Македонский при этом улыбнулся. По совету Тес-ли он в свое время освободил Бубелу, чтобы виднее было, кто группируется вокруг него, и чтобы лучше распознать намерения кулаков. Но внезапная смерть Бубелы несколько усыпила бдительность Македонского. С мертвым Бубелой оказалось труднее бороться, чем с живым.

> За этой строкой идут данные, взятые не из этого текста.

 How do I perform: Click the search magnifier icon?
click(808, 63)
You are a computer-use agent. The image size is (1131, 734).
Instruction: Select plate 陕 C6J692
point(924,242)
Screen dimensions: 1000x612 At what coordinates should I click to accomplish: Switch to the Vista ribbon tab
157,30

Рубан выступал на суде, клеймил Джуру как изменника и ренегата, но здесь, в Вавилоне, пришел на его похороны, произнес гневную речь против тех, кто сделал его таким, в чьи тенета Джура попался и загубил не одну только свою жизнь. В тот же день хоронили и отца Скоромных, которому на водосвятии и в голову не приходило, что может дойти до вооруженного столкновения. Рубан простил сыновьям Скоромного свой арест, он еще в момент бунта увидел, что те были спровоцированы кулаками. Чутье подсказывало ему, что Скоромные будут ему надёжной опорой в дальнейшем.

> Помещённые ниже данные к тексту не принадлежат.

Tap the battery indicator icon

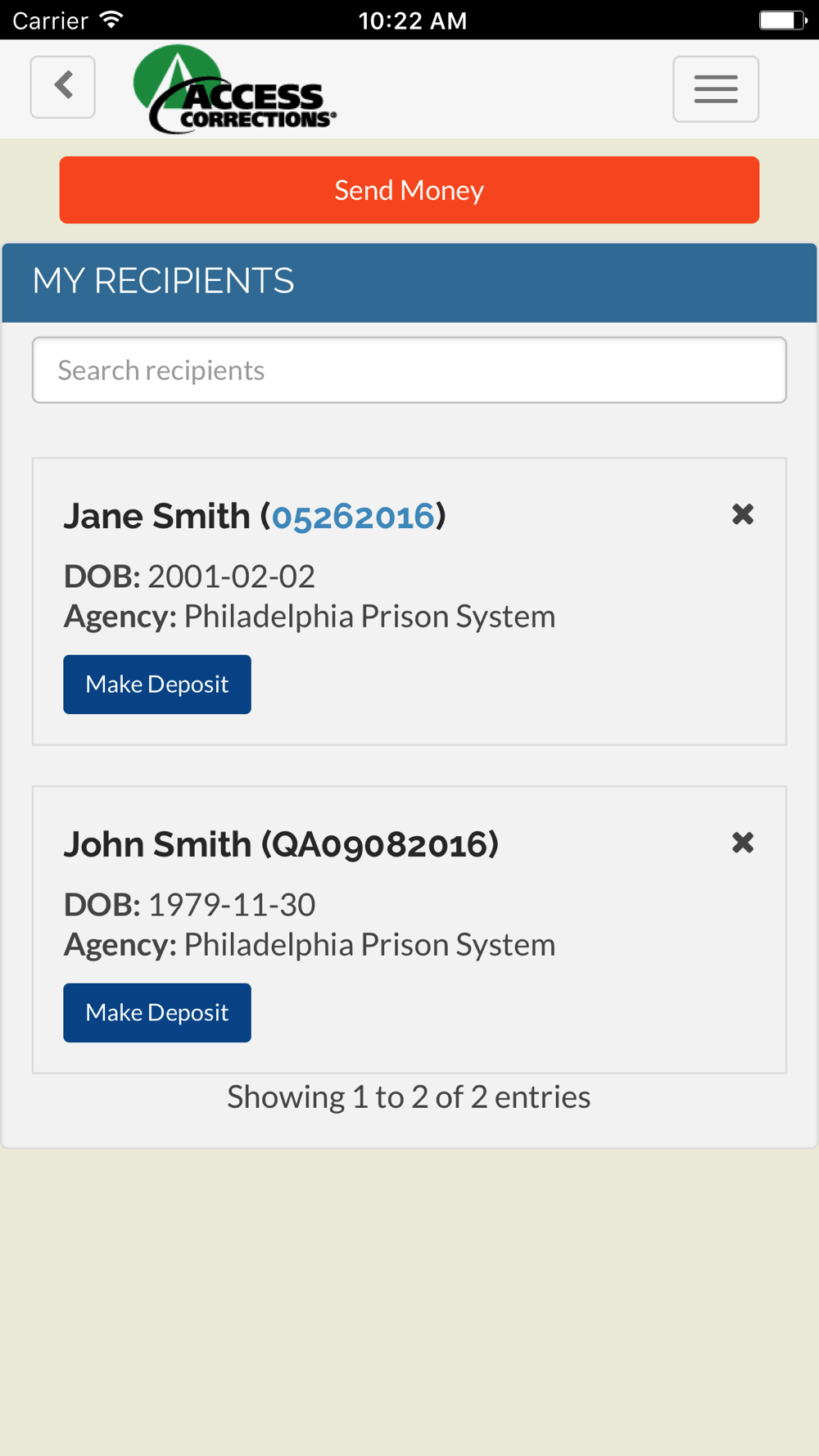pyautogui.click(x=782, y=20)
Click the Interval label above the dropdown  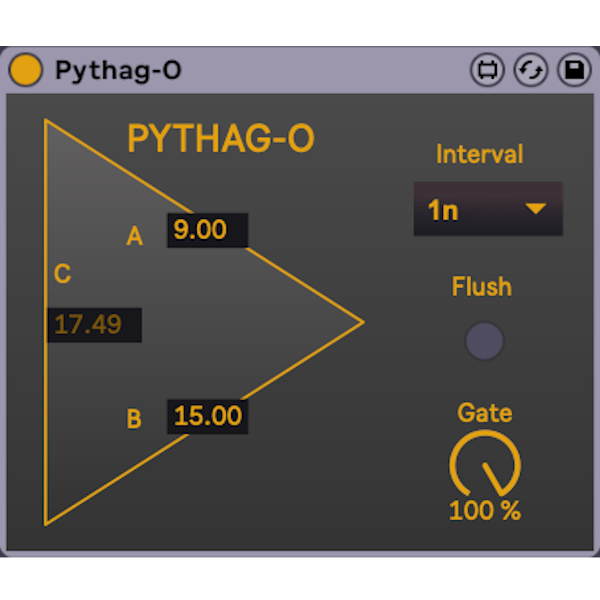(x=480, y=154)
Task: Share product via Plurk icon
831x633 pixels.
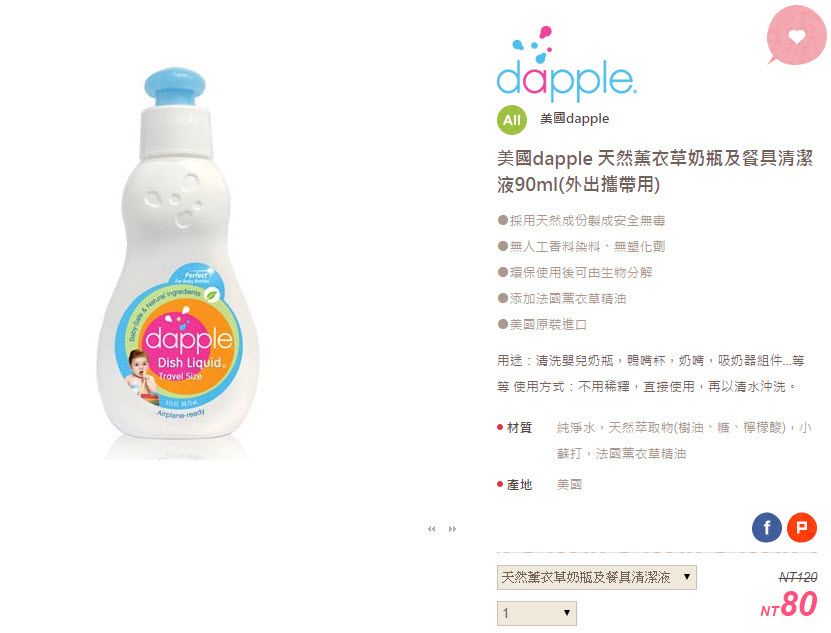Action: (801, 528)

«Мастерская» Джуры с трактором так и осталась своеобразным клубом, куда приходили все, кроме Мальвы. Она тяжело перенесла крещенскую трагедию, болела, не выходила из дому. Вавилонские бабки, у которых на все был свой взгляд, пророчили ей чахотку, которую она могла захватить еще от Андриана. Рузя боялась мертвого Джуры, боялась большой хаты, трактора, ей все мерещилось, что он может сам завестись среди ночи и натворить бог знает каких бед. А тут еще кто-то (уж не Савка ли?) имел неосторожность сболтнуть, что раз ночью, проходя мимо хаты, слышал, что заводят «Фордзон». «Это не иначе, как Джура», – окончательно опечалилась Рузя. Она перебралась к Кожушным, ухаживала там за Мальвой, но на вечеринки в «мастерскую» приходила, натапливала печь, прибирала, вообще чувствовала себя хозяйкой, пока в хате толпились люди. Когда клуб перейдет в другое место, ее хата надолго угаснет, как угасло когда-то Рузино счастье.
Вскоре после крещения Прися родила семимесячного. Он умер, едва всплакнув, – задохнулся вавилонским воздухом. Никакого плача по нему не было, а лишь тихое удивленье, что он родился и умер так не в пору. Фабиан смастерил для него гробик, самый маленький из тех, какие когда-либо делал, поставил на детские санки, на которых старшие Явтушата катались с горы, и вечерком вывез на кладбище. Это были совсем тайные похороны, чтобы лишить Вавилон сплетен и пересудов о такой выдающейся женщине, как Прися, до сих пор не ведавшей поражений в приумножении рода человеческого. На похоронах был только козел Фабиан, свидетель надежный, похоже, заметно поумневший после крещения.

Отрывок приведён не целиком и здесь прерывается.